Aufgabe:
Bitte beantworten Sie zum Text über die Fahrt nach Nowaja Semlja diese Fragen:
(a) Welcher Kuraufenthalt wurde der Besatzung versprochen?
(b) Was hatte der Tanker auf der Fahrt nach Nowaja Semlja an Bord?
(c) Wer war außer den Familien der Offiziere bereits nicht mehr auf der Insel?

Vorliegender Text:
Der Kessel auf dem Herd beginnt zu pfeifen. Erst wenn der Ton fast so laut wie eine Sirene ist, darf das Gas ausgemacht werden. Der 77-Jährige berichtet detailliert über die Routen, die er befuhr, über Reparaturen und diverse Hafenstädte, die er besichtigen konnte. Seine Sprache ist geprägt von Marinejargon und technischen Begriffen, die er ohne Nachfrage erklärt. «Einmal erhielten wir den Befehl, einen Tanker zu warten, vollzutanken und zur Nordinsel von Nowaja Semlja zu fahren», berichtet Chlopow. Der Kapitän habe ihm von Übungen auf der Insel erzählt. Auch die Zeitungen schrieben von «Übungen der Nordflotte mit Einsatz moderner Waffen». Keiner wusste mehr darüber.

«Befehl ist Befehl»

Derweil bekam die Mannschaft bulgarisches Obst, gezuckerte Kondensmilch, guten Käse und Wurst. Auch ein dreimonatiger Kuraufenthalt in Sotschi wurde der Besatzung versprochen. «Ich dachte: ‹Wenn wir so gutes Essen und Urlaub bekommen, wird es etwas Gesundheitsschädliches sein›», sagt der Rentner. «Aber Befehl ist Befehl!»

Der Tanker fuhr in Richtung Nowaja Semlja. An Bord: Trinkwasser und optische Messgeräte, die die Stärke von Explosionen anzeigen. Chlopow will Bilder des Tankers zeigen, verschiebt das aber auf später. «Als wir Nowaja Semlja erreichten und die Ladung gelöscht wurde, gingen einige an Land – und wurden festgehalten. Wir durften den Tanker ohne Genehmigung nicht verlassen», erzählt er. Die Familien der auf der Insel stationierten Offiziere waren längst weg. Auch die Nenzen, die indigene Bevölkerung der Insel, waren bereits umgesiedelt worden. «Wir fuhren zurück aufs Festland und warteten auf den nächsten Befehl, ohne zu wissen, was auf der Insel vor sich ging.»

Vorliegende Angaben:
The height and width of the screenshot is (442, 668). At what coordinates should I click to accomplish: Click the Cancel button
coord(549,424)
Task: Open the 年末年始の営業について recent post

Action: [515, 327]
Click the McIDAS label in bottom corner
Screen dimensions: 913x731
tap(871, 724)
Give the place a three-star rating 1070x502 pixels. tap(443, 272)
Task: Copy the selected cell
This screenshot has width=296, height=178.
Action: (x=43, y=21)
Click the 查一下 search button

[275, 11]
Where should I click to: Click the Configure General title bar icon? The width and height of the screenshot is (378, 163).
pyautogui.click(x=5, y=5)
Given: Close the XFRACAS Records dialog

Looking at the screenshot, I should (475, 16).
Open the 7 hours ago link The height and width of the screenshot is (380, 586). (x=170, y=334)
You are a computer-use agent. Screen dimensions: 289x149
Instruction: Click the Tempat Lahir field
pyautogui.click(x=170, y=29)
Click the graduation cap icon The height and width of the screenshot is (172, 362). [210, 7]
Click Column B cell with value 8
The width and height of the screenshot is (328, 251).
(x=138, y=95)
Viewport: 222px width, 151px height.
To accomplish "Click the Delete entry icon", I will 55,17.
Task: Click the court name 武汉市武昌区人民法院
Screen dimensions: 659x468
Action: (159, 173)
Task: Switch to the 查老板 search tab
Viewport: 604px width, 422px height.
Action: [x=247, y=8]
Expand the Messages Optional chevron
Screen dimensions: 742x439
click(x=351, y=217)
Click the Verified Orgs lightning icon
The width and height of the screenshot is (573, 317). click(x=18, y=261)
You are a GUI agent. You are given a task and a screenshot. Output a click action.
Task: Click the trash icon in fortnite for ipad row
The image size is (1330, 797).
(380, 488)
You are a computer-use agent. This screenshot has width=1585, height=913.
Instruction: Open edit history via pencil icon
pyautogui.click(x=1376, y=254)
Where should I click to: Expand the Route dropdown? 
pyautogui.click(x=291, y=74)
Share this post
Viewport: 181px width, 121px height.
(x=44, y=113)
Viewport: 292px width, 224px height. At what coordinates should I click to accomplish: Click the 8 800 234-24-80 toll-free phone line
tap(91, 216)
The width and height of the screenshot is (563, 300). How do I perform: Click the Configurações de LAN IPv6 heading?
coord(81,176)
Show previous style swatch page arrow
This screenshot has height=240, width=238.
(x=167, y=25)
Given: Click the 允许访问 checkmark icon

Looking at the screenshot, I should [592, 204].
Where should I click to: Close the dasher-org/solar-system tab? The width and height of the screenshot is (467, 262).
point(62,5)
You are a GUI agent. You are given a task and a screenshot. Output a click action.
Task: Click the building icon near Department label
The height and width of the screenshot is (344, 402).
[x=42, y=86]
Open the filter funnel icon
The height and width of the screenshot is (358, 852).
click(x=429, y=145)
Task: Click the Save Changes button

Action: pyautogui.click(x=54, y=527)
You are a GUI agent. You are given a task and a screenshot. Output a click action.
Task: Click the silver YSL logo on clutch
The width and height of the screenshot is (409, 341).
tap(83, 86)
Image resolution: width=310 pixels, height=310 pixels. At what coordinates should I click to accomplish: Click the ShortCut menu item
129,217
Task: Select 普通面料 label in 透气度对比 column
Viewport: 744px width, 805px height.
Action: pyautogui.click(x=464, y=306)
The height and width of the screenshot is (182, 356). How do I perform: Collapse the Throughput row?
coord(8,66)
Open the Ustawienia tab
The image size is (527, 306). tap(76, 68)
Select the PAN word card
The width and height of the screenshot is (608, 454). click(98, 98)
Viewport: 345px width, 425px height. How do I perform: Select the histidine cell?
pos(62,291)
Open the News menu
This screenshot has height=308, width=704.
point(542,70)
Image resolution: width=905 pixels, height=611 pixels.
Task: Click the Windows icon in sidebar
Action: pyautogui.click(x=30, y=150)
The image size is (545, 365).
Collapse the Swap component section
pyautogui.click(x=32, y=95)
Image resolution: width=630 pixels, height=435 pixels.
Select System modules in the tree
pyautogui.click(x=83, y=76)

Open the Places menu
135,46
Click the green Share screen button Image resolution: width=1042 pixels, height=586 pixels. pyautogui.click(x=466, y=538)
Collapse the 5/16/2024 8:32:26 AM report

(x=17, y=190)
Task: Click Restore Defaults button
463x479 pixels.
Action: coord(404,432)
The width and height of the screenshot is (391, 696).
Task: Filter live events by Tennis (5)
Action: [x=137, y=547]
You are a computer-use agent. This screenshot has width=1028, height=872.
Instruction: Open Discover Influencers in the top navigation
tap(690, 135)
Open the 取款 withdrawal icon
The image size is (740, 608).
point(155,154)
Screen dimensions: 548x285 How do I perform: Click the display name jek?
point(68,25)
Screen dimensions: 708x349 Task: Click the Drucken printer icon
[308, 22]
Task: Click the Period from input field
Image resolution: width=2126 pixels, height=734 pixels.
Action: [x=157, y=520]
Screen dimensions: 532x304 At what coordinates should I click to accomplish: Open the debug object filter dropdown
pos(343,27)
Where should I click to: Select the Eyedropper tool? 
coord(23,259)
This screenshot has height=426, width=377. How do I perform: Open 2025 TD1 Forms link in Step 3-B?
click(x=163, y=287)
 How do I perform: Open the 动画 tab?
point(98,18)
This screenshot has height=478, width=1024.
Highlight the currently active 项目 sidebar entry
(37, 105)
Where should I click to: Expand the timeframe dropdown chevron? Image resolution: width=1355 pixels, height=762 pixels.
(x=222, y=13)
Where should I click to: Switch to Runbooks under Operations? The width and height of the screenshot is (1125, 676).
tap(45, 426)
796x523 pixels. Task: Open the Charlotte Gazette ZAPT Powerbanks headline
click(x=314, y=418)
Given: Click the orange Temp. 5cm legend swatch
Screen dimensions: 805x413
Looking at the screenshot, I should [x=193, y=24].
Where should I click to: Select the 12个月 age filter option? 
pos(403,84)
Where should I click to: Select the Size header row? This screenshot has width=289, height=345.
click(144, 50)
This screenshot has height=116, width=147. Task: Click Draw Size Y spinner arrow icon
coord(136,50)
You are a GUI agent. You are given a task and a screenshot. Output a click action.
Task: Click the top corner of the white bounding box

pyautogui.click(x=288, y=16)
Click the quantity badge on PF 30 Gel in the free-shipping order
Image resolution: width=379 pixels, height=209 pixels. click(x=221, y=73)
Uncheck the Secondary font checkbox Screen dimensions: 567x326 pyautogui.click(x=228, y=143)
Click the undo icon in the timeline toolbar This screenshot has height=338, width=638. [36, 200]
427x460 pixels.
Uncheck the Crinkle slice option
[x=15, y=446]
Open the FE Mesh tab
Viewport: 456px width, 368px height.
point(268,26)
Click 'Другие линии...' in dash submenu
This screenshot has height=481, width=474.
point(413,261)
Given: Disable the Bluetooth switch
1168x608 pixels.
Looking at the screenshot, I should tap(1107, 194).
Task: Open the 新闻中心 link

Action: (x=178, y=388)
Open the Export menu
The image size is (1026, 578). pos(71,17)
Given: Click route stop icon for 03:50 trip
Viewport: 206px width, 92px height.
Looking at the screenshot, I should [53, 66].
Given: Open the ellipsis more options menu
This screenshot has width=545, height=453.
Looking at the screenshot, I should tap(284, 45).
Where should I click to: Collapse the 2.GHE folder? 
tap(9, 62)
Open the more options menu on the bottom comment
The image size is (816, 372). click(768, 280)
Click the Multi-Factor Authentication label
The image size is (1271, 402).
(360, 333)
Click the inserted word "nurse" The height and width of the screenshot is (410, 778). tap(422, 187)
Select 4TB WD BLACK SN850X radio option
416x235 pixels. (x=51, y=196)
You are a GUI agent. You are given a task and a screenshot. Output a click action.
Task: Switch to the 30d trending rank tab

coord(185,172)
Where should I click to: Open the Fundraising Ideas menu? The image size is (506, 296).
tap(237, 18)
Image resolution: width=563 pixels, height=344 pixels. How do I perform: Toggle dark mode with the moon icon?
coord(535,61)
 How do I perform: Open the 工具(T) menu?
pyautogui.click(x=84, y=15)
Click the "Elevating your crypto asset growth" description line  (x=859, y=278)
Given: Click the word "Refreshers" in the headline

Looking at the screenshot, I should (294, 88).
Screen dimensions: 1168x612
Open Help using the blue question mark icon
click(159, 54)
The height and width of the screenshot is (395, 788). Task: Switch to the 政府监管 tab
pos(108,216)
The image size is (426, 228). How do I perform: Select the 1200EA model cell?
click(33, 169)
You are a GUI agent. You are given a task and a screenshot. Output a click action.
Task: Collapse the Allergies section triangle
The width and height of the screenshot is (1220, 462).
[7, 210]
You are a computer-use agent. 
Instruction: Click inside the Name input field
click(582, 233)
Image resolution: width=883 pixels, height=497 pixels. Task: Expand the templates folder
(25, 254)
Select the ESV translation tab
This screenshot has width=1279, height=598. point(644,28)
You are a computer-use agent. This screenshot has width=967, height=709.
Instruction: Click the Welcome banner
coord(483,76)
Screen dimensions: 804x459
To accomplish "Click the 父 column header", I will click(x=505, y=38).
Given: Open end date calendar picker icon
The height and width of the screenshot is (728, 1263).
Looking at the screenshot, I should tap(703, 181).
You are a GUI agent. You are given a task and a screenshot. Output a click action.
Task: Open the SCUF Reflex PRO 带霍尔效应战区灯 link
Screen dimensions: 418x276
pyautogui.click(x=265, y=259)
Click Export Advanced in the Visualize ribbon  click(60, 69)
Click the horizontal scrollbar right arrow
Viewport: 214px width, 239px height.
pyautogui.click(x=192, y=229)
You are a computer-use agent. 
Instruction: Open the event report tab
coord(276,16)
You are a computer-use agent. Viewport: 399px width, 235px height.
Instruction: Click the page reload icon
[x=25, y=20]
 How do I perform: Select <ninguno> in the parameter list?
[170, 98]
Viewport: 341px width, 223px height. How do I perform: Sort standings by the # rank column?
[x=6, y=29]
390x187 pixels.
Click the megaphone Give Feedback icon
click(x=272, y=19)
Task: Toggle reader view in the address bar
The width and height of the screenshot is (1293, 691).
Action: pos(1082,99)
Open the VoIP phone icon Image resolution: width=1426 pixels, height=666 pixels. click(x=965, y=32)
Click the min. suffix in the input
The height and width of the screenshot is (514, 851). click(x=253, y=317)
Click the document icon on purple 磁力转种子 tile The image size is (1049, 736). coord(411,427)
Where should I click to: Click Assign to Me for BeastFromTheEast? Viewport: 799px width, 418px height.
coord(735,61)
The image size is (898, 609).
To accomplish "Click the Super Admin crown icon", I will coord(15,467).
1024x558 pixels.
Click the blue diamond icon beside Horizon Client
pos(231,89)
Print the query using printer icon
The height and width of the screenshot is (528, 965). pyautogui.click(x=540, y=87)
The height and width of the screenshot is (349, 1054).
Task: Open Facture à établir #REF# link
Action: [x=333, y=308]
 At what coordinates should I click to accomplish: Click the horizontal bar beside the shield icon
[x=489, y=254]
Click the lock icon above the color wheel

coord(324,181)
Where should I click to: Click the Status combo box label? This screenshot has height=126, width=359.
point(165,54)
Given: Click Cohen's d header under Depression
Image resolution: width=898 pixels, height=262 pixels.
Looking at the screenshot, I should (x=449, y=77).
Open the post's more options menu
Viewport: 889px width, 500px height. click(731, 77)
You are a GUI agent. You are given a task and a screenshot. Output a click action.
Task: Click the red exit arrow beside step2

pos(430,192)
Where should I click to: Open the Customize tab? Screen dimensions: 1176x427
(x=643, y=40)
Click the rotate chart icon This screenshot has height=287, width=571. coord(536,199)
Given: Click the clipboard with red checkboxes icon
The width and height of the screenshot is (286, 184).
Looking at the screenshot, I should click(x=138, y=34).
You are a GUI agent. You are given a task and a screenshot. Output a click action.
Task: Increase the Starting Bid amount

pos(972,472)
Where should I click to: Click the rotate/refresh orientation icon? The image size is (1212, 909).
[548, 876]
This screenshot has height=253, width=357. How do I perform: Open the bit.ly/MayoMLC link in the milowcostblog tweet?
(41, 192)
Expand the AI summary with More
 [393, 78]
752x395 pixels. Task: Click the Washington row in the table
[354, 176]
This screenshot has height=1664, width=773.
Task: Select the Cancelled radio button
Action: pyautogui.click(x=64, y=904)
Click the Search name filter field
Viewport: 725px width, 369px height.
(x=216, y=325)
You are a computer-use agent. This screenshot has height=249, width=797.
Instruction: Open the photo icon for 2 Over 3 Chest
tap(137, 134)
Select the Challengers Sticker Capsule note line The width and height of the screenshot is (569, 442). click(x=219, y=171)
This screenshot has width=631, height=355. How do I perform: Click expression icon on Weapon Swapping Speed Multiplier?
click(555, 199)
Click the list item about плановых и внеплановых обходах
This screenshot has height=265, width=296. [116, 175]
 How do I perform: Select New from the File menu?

Lösung:
(a) Ein dreimonatiger Kuraufenthalt in Sotschi.
(b) Trinkwasser und optische Messgeräte, die die Stärke von Explosionen anzeigen.
(c) Die Nenzen, die indigene Bevölkerung der Insel; sie waren bereits umgesiedelt worden.